Что нужно сделать:
(1) Как зовут писателя, в чей кабинет переносят читателя новые главы «Начала конца», если верить заметке о «Современных записках»?
(2) Выпишите все слова и выражения, взятые в кавычки в абзаце заметки о «Современных записках», который начинается словами «Новые главы».
(3) Продолжите заметку о «Современных записках» после её последнего предложения.
-------- Текст для чтения --------
«Последние новости». 1936–1940 (Адамович) - страница 203

«Современные записки», книга 63. Часть литературная

Новые главы алдановского «Начала конца» уводят нас от советских сановников и дельцов в кабинет одинокого старого французского писателя Луи-Этьена Вермандуа. Действия нет никакого. Усталый умный старик сидит за столом и думает. Но Метерлинк правильно заметил много лет тому назад, что размышления человека, неподвижно сидящего вечером у огня, — материал более благодарный для истинной литературы, нежели самые невероятные приключения самого отважного авантюриста. Мода может меняться: на то она и существует, чтобы прельщаться сегодня тем, что высмеивалось вчера. Бывают годы или десятилетия, когда пристрастие к происшествиям считается признаком «хорошего тона» и особо изысканного вкуса. Но по существу — пропасть нельзя заполнить ничем, и Метерлинк лишь поставил точку над «i», обозвав любителей приключений «дикарями». Одним скучно, когда человек размышляет в ущерб действию. Другим, когда человек действует, не успевая ни о чем думать… К литературе все же ближе те, кому, скажем, дневник Амиеля интереснее похождений Шерлока Холмса.
-------- Фрагмент листинга --------
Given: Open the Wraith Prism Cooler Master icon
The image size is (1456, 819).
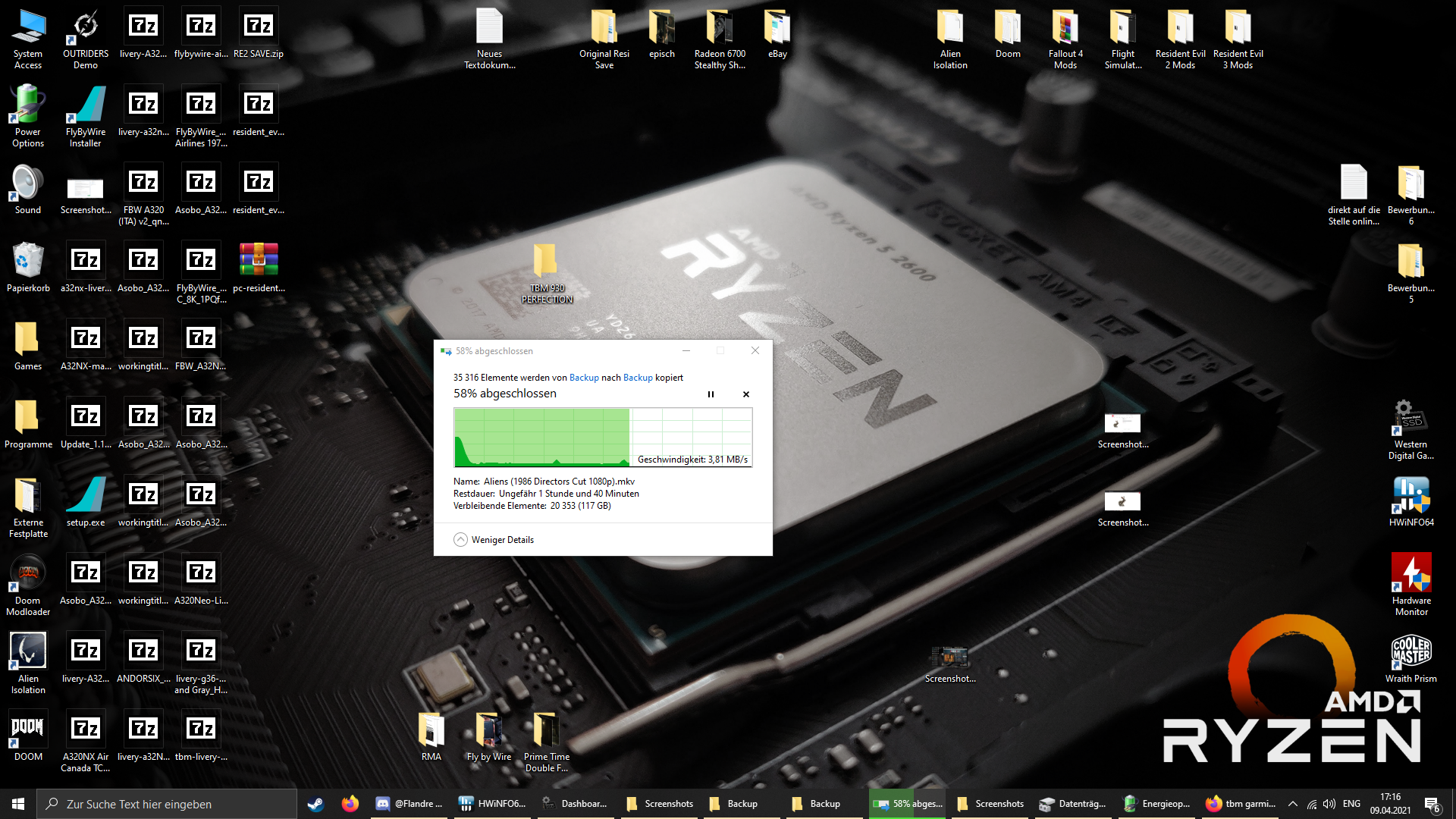Looking at the screenshot, I should 1410,652.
--------
Ответы по заданиям:
(1) Луи-Этьен Вермандуа.

(2) «Начала конца», «хорошего тона», «i», «дикарями».

(3)
Кстати, размышления и весь внутренний облик Вермандуа смутно напоминают Амиеля, хотя это Амиель, тронутый мольеро-франсовским ядом, утративший моральную настойчивость, способный лишь представить себе или просто назвать то, чем тот действительно жил, «горел». Вермандуа собирается писать роман из древнегреческого быта и мучительно чувствует «оперность» своей затеи. «Об этом писать роман глупо, совестно и незачем… Надо было бы написать хоть одну настоящую книгу о настоящих вещах, написать ее, не думая о публике, не думая о критике». Он вспоминает Толстого. Но Толстой писал «органически» — и, «главное, он любил то, что описывал»… «Без органичности, без радости жизни, без любви, хоть к части того, что описываешь, нет и не может быть искусства. А я, если бы хотел писать органически, то прежде всего вывел бы старого, скучного, усталого парижанина, которому под семьдесят лет, надоела вся его работа, вся его жизнь, комедия славы, комедия света, комедия политики и которому в жизни остались интересны только очень молодые женщины, не желающие на него смотреть. Может быть, это и было бы искусство, но от такого искусства надо бежать подальше».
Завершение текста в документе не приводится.